As biosurfactants are known to lyse erythrocytes, blood agar method is often used for preliminary screening of such microorganisms. A fresh single colony of the culture was taken and spotted onto sheep blood agar plate (HiMedia, India). The plates were incubated for 24–48 h at 37 °C. Hemolytic activity was detected as the occurrence of a defined clear zone around a colony, as described in previous studies (Carrillo et al. 1996). Additionally, bacterial extract was tested for its ability to displace oil from a watery surface (Morikawa and Hirata 2000). Petri plates (diameter 90 mm) were filled with 30 ml of distilled water. Twenty microliters of sterile (filtered, 0.45 μm) crude oil was carefully layered on top of the water phase with a micropipette. Ten microliters of bacterial extract was added in the center of the oil surface. Clearing zone that appeared around the application site was observed. The diameter of this clearing zone on the oil surface correlates to surfactant activity.

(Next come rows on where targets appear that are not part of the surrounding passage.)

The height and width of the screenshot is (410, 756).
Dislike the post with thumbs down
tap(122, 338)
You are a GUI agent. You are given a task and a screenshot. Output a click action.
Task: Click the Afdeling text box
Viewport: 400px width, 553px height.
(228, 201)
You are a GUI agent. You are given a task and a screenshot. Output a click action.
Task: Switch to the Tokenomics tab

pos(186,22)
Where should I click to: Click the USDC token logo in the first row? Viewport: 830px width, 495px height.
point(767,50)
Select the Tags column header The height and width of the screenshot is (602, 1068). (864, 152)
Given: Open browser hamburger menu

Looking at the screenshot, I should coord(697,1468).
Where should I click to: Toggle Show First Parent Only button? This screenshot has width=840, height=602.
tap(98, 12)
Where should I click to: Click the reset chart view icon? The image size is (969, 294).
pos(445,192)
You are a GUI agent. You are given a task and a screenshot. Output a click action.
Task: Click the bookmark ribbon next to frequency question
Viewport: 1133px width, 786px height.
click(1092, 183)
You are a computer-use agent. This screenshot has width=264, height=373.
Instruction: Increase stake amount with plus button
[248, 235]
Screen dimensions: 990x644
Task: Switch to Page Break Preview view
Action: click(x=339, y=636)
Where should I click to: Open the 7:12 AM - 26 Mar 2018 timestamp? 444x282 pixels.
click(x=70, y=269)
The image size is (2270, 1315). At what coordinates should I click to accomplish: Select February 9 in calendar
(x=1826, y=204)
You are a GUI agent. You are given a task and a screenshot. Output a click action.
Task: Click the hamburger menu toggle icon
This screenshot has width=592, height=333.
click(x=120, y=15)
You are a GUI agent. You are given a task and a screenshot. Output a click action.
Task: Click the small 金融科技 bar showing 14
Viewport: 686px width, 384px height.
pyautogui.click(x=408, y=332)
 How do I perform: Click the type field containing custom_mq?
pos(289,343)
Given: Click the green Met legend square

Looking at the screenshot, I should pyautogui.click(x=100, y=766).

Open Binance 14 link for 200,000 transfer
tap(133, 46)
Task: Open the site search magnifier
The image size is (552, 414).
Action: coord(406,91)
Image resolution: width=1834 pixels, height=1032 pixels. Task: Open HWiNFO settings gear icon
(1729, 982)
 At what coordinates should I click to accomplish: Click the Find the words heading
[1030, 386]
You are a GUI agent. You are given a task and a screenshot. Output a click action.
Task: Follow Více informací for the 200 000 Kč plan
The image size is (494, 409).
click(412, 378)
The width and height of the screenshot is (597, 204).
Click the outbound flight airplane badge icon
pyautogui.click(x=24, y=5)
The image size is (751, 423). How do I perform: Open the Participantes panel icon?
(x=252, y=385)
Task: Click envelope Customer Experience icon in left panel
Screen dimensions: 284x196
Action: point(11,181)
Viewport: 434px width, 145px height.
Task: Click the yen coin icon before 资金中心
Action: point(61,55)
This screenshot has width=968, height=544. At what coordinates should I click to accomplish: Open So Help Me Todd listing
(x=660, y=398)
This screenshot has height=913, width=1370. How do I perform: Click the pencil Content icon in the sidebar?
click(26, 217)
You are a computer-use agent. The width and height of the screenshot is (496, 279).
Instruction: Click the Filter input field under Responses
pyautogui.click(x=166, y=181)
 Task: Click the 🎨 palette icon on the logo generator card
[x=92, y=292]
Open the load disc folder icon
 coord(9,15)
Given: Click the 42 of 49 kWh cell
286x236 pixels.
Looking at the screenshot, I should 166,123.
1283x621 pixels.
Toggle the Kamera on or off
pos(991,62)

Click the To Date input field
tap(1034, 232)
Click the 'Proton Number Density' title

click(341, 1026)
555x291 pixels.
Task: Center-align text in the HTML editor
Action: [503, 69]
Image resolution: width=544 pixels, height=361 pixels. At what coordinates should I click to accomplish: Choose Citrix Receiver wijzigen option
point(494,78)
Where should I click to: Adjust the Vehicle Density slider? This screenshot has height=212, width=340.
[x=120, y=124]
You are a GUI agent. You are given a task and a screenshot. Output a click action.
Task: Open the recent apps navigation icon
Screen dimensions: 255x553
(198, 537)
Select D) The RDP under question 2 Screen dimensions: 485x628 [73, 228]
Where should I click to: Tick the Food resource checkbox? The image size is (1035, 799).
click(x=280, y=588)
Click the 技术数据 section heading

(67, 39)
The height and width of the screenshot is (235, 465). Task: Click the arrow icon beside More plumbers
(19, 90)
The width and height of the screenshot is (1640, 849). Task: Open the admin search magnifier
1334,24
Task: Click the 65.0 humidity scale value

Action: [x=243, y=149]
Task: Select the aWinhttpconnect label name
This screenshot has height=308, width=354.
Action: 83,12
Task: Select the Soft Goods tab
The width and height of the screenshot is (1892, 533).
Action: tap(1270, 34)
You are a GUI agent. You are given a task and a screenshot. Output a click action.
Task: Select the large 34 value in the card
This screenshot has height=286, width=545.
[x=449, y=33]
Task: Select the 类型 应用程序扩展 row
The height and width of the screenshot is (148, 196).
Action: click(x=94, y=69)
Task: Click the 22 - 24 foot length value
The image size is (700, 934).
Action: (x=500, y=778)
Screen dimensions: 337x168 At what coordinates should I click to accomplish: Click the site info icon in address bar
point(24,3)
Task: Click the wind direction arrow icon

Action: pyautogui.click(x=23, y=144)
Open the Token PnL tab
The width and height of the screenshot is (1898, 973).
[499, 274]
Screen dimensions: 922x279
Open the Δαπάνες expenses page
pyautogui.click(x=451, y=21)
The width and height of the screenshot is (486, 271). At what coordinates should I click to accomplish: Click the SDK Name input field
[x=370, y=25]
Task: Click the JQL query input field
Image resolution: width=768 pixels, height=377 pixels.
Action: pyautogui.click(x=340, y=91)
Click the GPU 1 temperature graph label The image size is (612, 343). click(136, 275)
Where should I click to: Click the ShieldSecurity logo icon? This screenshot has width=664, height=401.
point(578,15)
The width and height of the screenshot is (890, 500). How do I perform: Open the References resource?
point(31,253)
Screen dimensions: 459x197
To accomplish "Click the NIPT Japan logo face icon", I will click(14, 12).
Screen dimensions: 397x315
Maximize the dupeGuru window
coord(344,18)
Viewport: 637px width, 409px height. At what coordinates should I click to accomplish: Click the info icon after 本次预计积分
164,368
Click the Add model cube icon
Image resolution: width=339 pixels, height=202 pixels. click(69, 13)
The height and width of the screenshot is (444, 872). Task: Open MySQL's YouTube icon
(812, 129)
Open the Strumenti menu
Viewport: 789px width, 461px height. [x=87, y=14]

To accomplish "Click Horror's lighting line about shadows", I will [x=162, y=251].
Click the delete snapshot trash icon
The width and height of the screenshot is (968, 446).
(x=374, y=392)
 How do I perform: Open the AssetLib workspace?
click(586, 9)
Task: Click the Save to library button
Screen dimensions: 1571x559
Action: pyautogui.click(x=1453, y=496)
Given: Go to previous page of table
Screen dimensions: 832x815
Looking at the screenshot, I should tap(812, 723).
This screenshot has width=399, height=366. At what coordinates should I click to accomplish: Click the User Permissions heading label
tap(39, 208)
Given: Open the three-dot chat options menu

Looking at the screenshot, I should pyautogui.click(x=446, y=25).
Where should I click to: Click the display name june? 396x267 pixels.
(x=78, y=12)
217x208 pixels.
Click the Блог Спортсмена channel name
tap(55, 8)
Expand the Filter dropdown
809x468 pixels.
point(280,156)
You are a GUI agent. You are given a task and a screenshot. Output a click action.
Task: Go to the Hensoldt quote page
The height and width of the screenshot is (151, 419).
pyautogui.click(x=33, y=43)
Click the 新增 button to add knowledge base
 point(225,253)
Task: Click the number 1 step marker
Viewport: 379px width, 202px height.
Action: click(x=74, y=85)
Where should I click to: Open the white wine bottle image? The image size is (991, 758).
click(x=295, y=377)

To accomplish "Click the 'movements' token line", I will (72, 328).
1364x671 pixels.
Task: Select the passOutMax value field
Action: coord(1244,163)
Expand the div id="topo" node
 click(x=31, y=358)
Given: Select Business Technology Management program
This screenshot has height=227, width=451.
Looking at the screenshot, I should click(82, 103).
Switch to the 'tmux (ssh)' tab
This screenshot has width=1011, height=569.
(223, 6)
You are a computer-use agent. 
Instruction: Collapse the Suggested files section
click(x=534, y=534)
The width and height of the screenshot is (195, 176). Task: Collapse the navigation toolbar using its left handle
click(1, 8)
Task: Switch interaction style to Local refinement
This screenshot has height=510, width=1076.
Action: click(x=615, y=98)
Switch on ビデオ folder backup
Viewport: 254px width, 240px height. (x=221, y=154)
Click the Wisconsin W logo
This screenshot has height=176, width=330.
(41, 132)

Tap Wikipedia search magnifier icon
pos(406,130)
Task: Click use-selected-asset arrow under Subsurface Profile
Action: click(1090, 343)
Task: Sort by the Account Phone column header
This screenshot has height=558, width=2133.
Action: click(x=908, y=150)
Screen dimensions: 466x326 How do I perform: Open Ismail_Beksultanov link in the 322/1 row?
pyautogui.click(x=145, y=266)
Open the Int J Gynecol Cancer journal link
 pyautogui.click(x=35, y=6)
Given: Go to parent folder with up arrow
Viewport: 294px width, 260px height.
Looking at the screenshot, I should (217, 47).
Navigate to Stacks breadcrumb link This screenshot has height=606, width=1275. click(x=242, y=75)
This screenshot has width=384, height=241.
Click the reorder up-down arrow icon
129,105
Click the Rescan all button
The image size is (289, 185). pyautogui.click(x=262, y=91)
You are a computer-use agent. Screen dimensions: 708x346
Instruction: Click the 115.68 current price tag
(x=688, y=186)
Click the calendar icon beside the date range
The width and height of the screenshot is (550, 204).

Surface tension measurement

Biosurfactant production of strain AM13 was determined by its ability to reduce the surface tension of the culture medium. The reduction in surface tension was measured by Platinum Iridium Wilhelmy plate method using a DCAT11 digital surface tensiometer (Data Physics, USA). The strain AM13 was grown in Tryticase Soy Broth (TSB) at three different time intervals (24, 48, and 72 h) to observe the pattern of biosurfactant production. A cell free broth was obtained by centrifuging culture broth (50 ml) at 10,000 rpm for 20 min. The surface tension measurements were done by using cell free broth of all three-time points. The instrument was calibrated beforehand using Milli-Q water. All measurements were done at room temperature (25 °C). To increase the accuracy of the surface tension measurements, readings were taken in triplicates for each time interval.

Thin layer chromatography

Preliminary characterization of the biosurfactant was done by TLC method. Surfactin standard (Sigma Aldrich, St. Louis, MO, USA) of 1 mg ml−1 was used as control. Three microliters of methanolic extract was spotted on TLC plates Merck silica gel 60; mixture of chloroform and methanol was used as mobile phase in the ratio 7.5:2.5 v/v. Iodine was used to develop the plate. Simultaneously, preparative TLC was carried out as described in the previous study (Lavermicocca et al. 2000) to partially purify the extract. The band with R f value corresponding to the surfactin standard was collected by scrapping off the band and eluted with methanol. This methanolic extract was later checked for its antibacterial activity and also used for LC-MS analysis.

LC-MS analysis

Methanolic extract was diluted as 1:10 methanol/water (v/v) before injecting into LC-MS apparatus. An Agilent 1260 binary LC system (Agilent technologies, Waldbronn, Germany) consisting of a binary pump, thermostatted autosampler, and column compartment was used. The separation was performed at 40 °C on an RRHT Zorbax SB column, 100 × 2.1 mm, 1.8 μm (Agilent technologies, Santa Clara, CA, USA). Mobile phase A consisted of 0.1 % Formic acid), whereas mobile phase B was acetonitrile. The flow rate was 0.3 ml/min with a linear gradient from 5 to 95 % in 13 min. The total time of analysis was 30 min. Mass spectrometry was carried out using 6540 Ultra- High definition accurate mass QTOF LC/MS system (Agilent technologies, Santa Clara, USA), equipped with a dual AJS-ESI. The LC-MS/MS was operated in full scan mode (from 400 to 1700 m/z ratio) to determine molecular mass of the biosurfactant molecule. Surfactin (Sigma Aldrich, St. Louis, MO, USA) of concentration 1 mg ml−1 was used as standard. The extracted ion chromatograms with mass spectra were used for further analysis.

Results

Antibacterial activity

Strain AM13 exhibited antibacterial activity against all test organisms including Multi-Drug Resistant (MDR) bacterial strains (Fig. S1). Moreover, the fraction obtained from preparative thin-layer chromatography (TLC) showed antibacterial activity against test bacterial strains.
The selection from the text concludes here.